**Goal of the exercise:** Please repeat word for word the line containing "Task: Like the comment by @nik4rtsy" and every following line up to and including the last one below, pictures excluded.

**Data listing:**
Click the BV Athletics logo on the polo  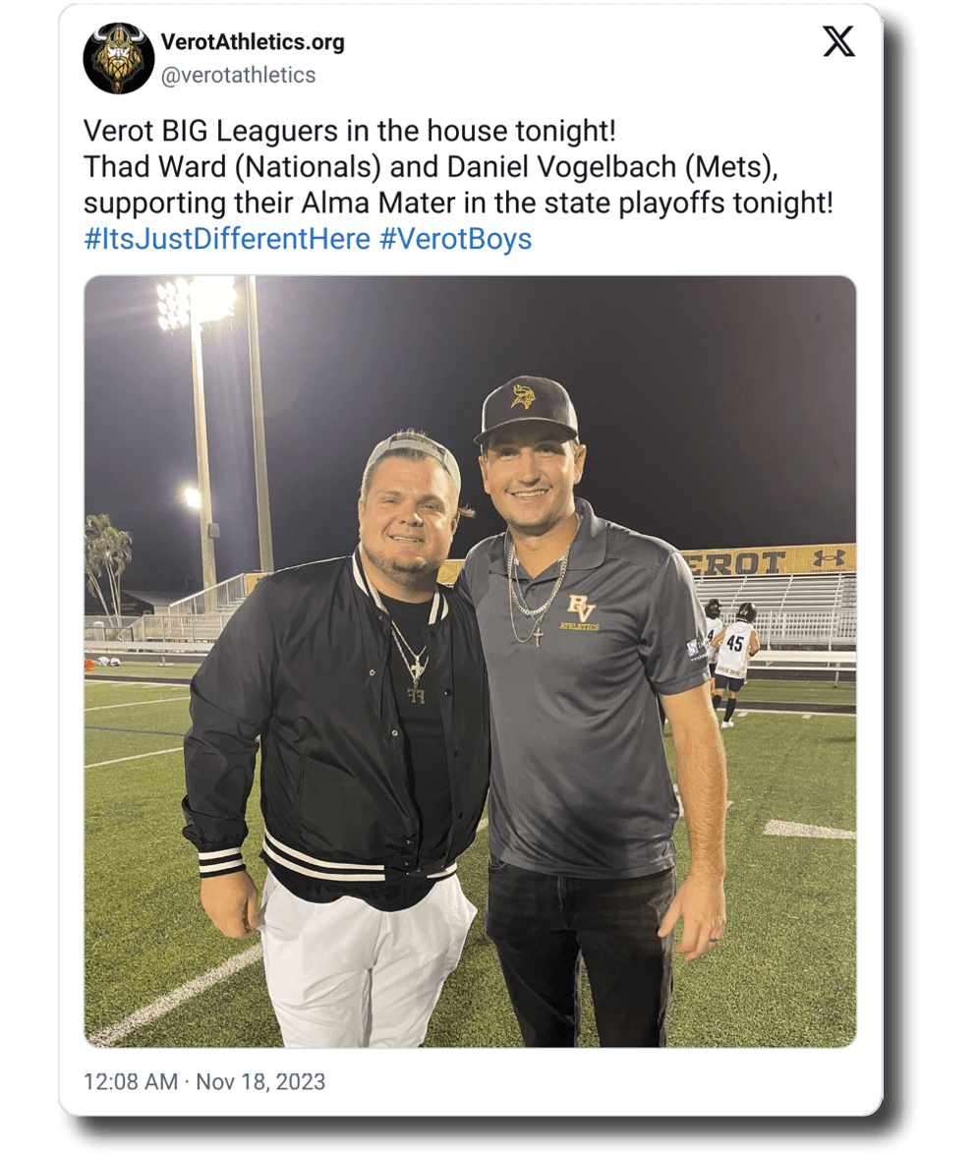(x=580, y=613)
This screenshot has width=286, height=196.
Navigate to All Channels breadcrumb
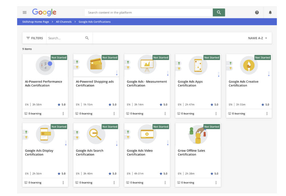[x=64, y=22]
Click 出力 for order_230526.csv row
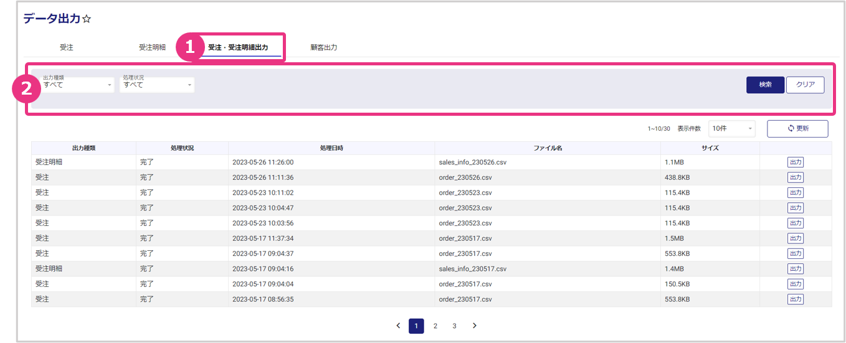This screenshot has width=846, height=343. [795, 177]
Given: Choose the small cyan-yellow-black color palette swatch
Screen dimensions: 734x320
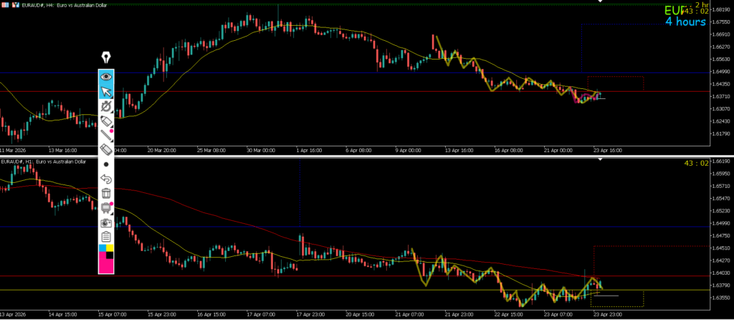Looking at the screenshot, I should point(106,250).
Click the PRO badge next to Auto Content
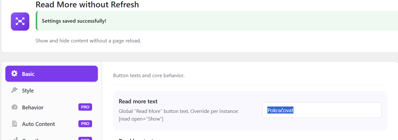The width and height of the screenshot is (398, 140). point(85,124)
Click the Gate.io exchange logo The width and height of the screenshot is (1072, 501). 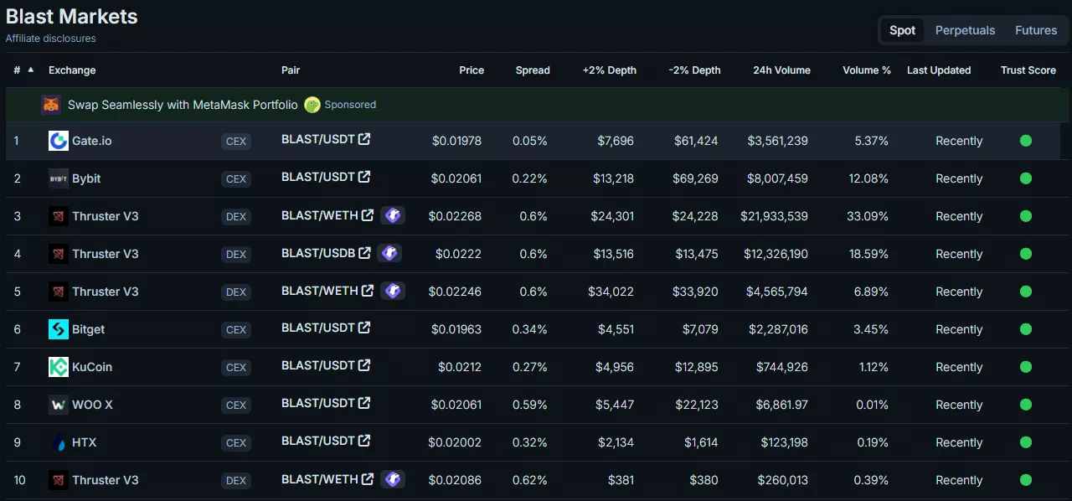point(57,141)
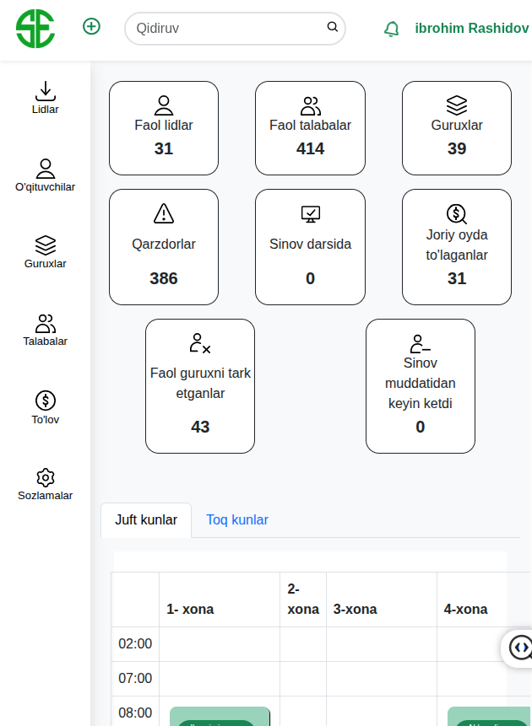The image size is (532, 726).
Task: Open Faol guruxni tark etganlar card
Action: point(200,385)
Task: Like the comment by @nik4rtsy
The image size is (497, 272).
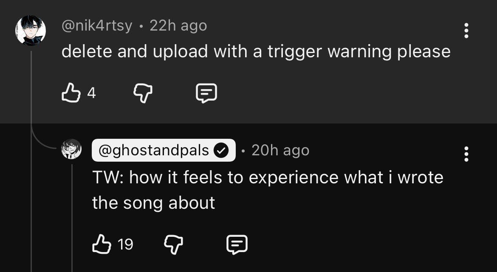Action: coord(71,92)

**Problem solution:**
Task: Like the comment by @nik4rtsy
The image size is (497, 272).
Action: coord(71,92)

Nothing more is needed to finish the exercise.